> **What is being asked**
Images should be omitted while the rest of the data is duplicated exactly.

Records contained in a dataset:
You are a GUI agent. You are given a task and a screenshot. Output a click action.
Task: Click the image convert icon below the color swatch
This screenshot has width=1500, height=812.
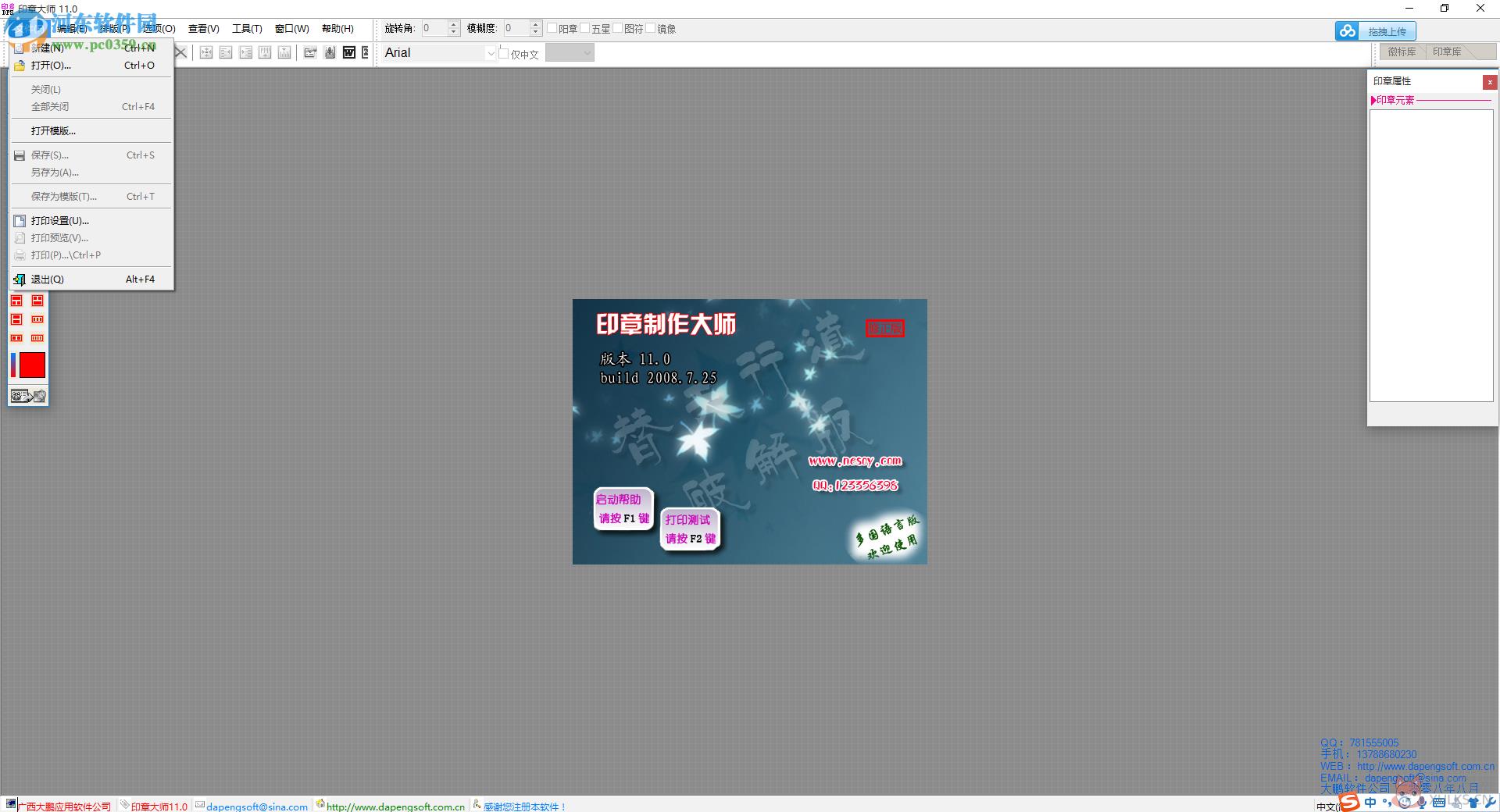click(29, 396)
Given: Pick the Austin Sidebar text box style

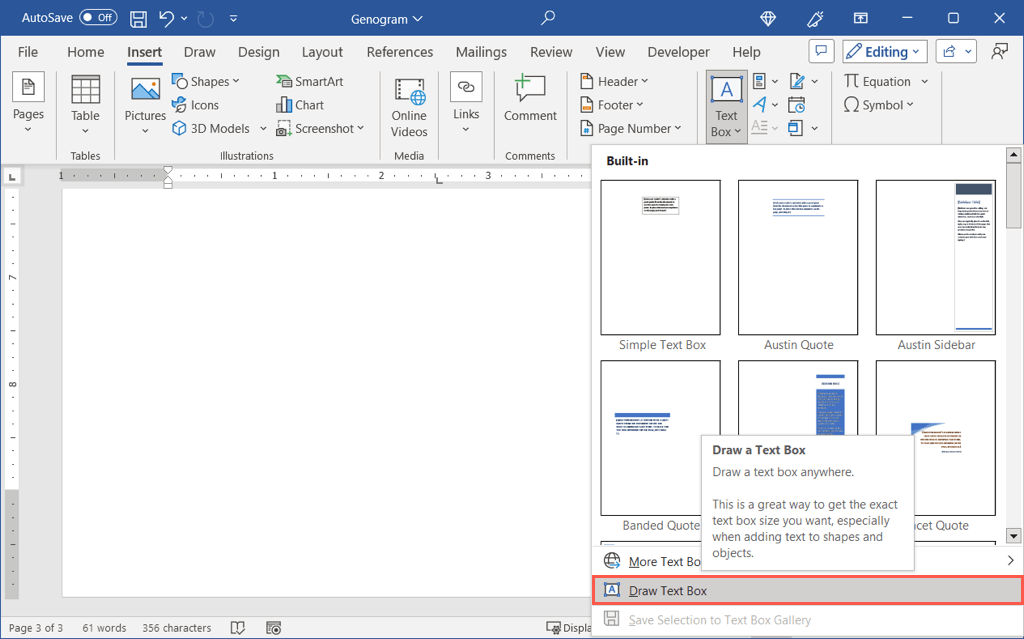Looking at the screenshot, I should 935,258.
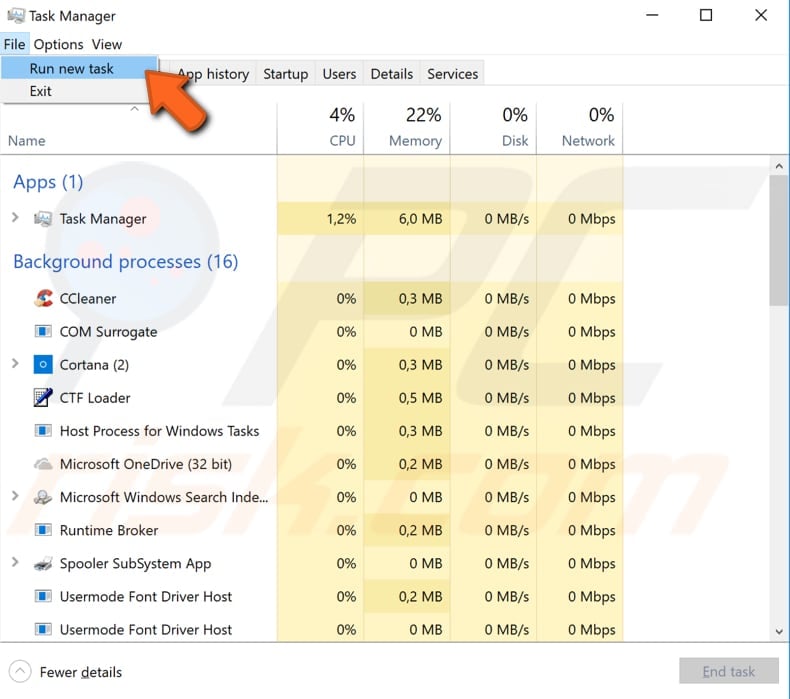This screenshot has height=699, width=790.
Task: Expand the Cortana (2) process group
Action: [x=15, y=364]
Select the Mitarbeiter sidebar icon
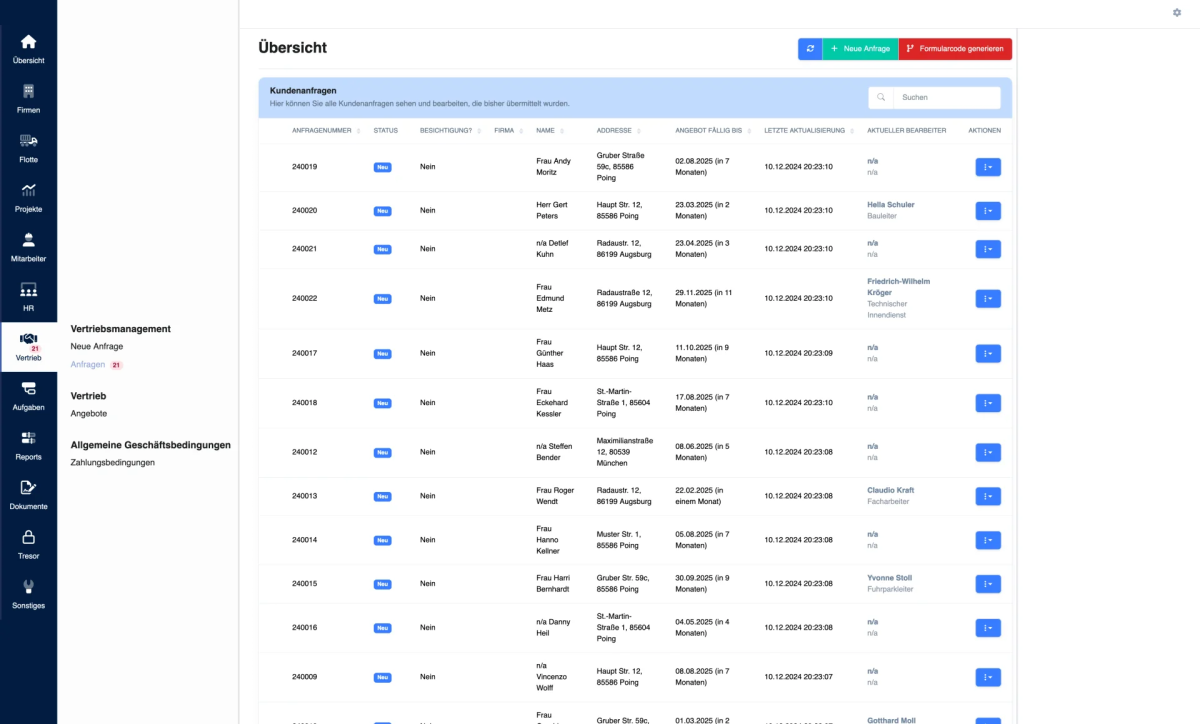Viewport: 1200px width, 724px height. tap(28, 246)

> **Response to the task**
You are a GUI agent. You are given a task and a screenshot. Output a click action.
Task: Click the image convert icon below the color swatch
This screenshot has width=1500, height=812.
click(29, 396)
Given: Pick the Austin Sidebar text box style

Looking at the screenshot, I should 935,258.
This screenshot has height=699, width=790.
Task: Expand the Cortana (2) process group
Action: [x=15, y=364]
Select the Mitarbeiter sidebar icon
Viewport: 1200px width, 724px height. tap(28, 246)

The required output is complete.